#### Trecho fornecido
----------------

9/6/2017 - Votorantim - SP

Os segredos que escrevo no ar são como melodias desencarnadas e sem vestígios. Postos à sorte das desventuras romanceadas dos lares, do metrô e das imersões das janelas dos ônibus. Escrevo, pois, como quem assopra ao universo um carinho despretensioso, daqueles que iniciam pelo fim. Amalgamados pela rotina de não precisar estar, mas querer ser. Significando e ressignificando, numa teia tecida pela inauguração sutil dos sentidos e das sinestesias que, vez que outra, esquecem de sentir.

Não há melhor explicação para os olhares que se encontram do que a aura das palavras escritas no ar. Gosto de crer na existência etérea da fugacidade, justificada exatamente pela passagem despercebida. Atravessa o sorriso das crianças, as brincadeiras maldosas e as ingênuas. São nivelamentos de saudade, intempestividades de uma ânsia que não pode extravasar ainda - ou que não se permite que saia. Sufocamos pela teimosia de se exaurir, de despencar e não cair. O equilíbrio doentio de uma era que não sabe se jogar, de fato, na loucura de não representar o que se é, mas de ser o que se representa.

----------------

#### Registros fornecidos
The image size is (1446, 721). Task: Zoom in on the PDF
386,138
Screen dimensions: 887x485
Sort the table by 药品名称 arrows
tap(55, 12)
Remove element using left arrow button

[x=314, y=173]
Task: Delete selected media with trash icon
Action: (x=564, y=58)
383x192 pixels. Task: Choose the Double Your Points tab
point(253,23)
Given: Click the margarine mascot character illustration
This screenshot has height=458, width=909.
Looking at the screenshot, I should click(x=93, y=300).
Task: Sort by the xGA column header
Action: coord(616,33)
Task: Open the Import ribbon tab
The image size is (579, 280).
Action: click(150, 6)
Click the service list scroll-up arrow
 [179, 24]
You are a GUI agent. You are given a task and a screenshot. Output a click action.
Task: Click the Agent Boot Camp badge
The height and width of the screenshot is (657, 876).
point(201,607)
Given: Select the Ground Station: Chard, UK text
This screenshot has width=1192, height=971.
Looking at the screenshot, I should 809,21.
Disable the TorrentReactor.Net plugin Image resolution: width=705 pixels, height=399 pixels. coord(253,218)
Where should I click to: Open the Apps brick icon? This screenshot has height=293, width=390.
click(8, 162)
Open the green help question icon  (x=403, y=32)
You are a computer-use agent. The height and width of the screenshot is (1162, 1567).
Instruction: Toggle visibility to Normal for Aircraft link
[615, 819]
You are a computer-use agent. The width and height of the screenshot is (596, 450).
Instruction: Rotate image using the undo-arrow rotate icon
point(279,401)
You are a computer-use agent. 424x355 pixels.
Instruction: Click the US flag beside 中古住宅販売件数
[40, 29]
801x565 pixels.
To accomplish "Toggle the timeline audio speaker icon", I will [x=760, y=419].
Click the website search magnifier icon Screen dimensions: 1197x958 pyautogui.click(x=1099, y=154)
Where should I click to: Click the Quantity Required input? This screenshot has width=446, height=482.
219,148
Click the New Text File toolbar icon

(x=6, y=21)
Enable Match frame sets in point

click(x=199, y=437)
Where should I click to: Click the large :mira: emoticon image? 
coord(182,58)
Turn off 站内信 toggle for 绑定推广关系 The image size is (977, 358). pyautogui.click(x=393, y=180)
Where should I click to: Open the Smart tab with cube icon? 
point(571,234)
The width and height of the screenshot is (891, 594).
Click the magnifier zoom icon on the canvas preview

----------------

#### Descrição da tarefa
No trecho fornecido, a que são comparados os segredos escritos no ar?

#### Resultado da tarefa
A melodias desencarnadas e sem vestígios.